Famous char kway teow stall in Ghim Moh closes after over 50 years as elderly couple retire

The Straits Times
Nov 28, 2023

The couple behind the Michelin-recognised Guan Kee Fried Kway Teow stall at 20 Ghim Moh Road Market & Food Centre are retiring after more than 50 years in the business.

They broke the news on their Facebook page on Nov 27 “with a heavy and grateful heart”, but did not say when their last day of operations would be. 

Their grandson, who declined to be named, told The Straits Times that the signs that it was time to step back had been apparent for a while. 

“They struggle with meeting the physical demands of running the stall, sometimes starting their day as early as 3am to make up for the slower pace that comes with age,” he said.

The Bib Gourmand-listed stall was shuttered when ST went down to Ghim Moh on the morning of Nov 28.

Neighbouring stallholders said it had been closed for a month. 

Customers who came down for one last plate of char kway teow left disappointed. 

“Happy retirement to them, but I really wished they had handed the business down to someone else,” said businessman David Yeo, who is in his 60s and had been hoping to try the stall’s version of the dish for the first time.

Mr Tan Hock Guan, 78, and his wife, Madam Chang Kha Noi, 76, founded the stall in 1969 on the premises now occupied by Thye Hong Centre in Redhill. The stall moved to its current location in 1978. 

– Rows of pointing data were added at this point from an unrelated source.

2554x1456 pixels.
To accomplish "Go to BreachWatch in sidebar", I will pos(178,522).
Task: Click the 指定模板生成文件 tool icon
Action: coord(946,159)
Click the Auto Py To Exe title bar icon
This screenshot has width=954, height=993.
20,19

Famed for its snaking queues, the stall caught the attention of local food writers over the years and was featured in publications such as The Sunday Times and Lianhe Zaobao. 

It also managed to grow its digital presence, amassing more than a thousand followers on Facebook. 

The stall’s crowning moment came in 2019 when it clinched a spot on the Michelin Bib Gourmand list. 

Their grandson said the stall was “more than just a business for them – it’s been a cornerstone of their lives’’.

He said: “As they reflect on their remarkable career, they deeply appreciate the community surrounding Ghim Moh Market and their customers, as it’s given them a profound sense of purpose and fulfilment.”

Mr Tan previously told The Straits Times that he was dedicated to his trade.

“I want to continue cooking,” he said in 2013, just before the Ghim Moh food centre underwent a three-year revamp. 

He added at the time that he would see if he was still healthy after the renovations.